4

So I'm trying to do a prediction using python's statsmodels.api to do logistic regression on a binary outcome. I'm using Logit as per the tutorials. When I try to do a prediction on a test dataset, the output is in decimals between 0 and 1 for each of the records. Shouldn't it be giving me zero and one? or do I have to convert these using a round function or something.

Excuse the noobiness of this question. I am staring my journey.

Josef
  • 21,998
  • 3
  • 54
  • 67
Karim Lameer
  • 173
  • 1
  • 2
  • 9

2 Answers2

5

The predicted values are the probabilies given the explanatory variables, more precisely the probability of observing 1.

To get a 0, 1 prediction, you need to pick a threshold, like 0.5 for equal thresholding, and assign 1 to the probabilities above the threshold.
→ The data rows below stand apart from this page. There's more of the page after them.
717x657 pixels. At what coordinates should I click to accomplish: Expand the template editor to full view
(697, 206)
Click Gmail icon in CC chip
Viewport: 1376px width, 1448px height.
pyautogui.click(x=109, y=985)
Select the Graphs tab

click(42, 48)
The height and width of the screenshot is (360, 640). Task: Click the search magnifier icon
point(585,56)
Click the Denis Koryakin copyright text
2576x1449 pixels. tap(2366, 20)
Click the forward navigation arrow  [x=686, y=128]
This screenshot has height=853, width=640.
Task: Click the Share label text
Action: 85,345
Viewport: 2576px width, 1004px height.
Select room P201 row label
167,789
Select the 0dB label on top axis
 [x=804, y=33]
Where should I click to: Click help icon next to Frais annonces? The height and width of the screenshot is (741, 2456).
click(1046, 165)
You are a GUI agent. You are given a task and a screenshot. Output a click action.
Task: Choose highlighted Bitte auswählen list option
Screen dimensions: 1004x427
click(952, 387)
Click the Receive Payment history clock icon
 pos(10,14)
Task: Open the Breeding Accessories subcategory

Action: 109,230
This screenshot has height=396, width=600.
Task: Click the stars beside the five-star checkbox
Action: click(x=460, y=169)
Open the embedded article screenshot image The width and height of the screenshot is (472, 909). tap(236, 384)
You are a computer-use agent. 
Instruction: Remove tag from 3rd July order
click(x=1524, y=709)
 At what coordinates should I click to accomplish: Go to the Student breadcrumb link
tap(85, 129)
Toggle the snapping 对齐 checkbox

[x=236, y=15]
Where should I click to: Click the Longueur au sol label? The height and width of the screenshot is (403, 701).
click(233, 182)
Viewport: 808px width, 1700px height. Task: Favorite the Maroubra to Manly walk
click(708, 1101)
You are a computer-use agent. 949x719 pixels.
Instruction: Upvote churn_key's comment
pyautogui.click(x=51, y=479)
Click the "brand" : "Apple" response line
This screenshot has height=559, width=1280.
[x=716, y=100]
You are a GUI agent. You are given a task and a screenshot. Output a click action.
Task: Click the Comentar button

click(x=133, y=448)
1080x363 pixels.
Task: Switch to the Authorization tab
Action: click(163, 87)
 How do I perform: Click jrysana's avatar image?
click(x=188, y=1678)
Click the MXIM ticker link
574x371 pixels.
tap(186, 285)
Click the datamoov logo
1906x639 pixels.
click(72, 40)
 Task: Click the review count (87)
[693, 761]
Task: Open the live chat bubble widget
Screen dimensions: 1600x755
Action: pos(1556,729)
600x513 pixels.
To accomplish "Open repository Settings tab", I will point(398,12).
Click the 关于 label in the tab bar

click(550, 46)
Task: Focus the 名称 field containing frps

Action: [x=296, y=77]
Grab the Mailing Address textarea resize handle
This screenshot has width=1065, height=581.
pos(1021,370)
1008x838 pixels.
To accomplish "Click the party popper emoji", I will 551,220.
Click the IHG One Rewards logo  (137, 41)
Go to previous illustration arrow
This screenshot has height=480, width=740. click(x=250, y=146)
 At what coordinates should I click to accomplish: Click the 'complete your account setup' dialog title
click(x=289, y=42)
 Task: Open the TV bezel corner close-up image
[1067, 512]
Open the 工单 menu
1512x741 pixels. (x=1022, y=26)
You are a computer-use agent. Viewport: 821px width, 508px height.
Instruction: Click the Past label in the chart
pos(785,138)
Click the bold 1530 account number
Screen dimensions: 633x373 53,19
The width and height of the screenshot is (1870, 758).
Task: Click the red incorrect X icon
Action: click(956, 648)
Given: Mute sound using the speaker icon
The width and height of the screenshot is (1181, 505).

With numpy this would be for example

predicted = results.predict(x_for_prediction)
predicted_choice = (predicted > threshold).astype(int)
Josef
  • 21,998
  • 3
  • 54
  • 67
  • Hi,thanks for your response to this. Is 0.5 the optimum threshold or is there some way to work this out. – Karim Lameer Oct 23 '14 at 19:58
  • If you need a 0 1 point decision or classification, then the threshold will depend on your loss function. When we pick 0 or 1 prediction, we will make mistakes with some probability. If your loss from the mistake is symmetric, picking 1 when the true value is 0 and picking 0 when the true value is one has the same "cost", then picking 0.5 is the optimal threshold. If the loss is asymmetric, then we should shift the threshold to minimize the prediction loss. – Josef Oct 23 '14 at 20:06
  • Hi, thanks again for your response. How do I calculate a loss function? Will Logit do that for me or do I have to write my own. I this something to do with the report that gets generated when you call the fit() method. If you could direct me to any online resources I would be really grateful. Karim – Karim Lameer Oct 23 '14 at 21:27
  • I am late to the conversation, but I just wanted to say that the proper way seems to be of drawing samples from a Binomial(predicted) distribution as described here: http://stats.stackexchange.com/questions/46523/how-to-simulate-artificial-data-for-logistic-regression – legaultmarc Mar 10 '15 at 21:59
0

If the response is on the unit interval interpreted as a probability, in addition to loss considerations, the other perspective which may help is looking at it as a Binomial outcome, as a count instead of a Bernoulli. In particular, in addition to the probabilistic response in your problem, is there any counterpart to numbers of trials in each case? If there were, then the logistic regression could be reexpressed as a Binomial (count) response, where the (integer) count would be the rounded expected value, obtained by product of the probability and the number of trials.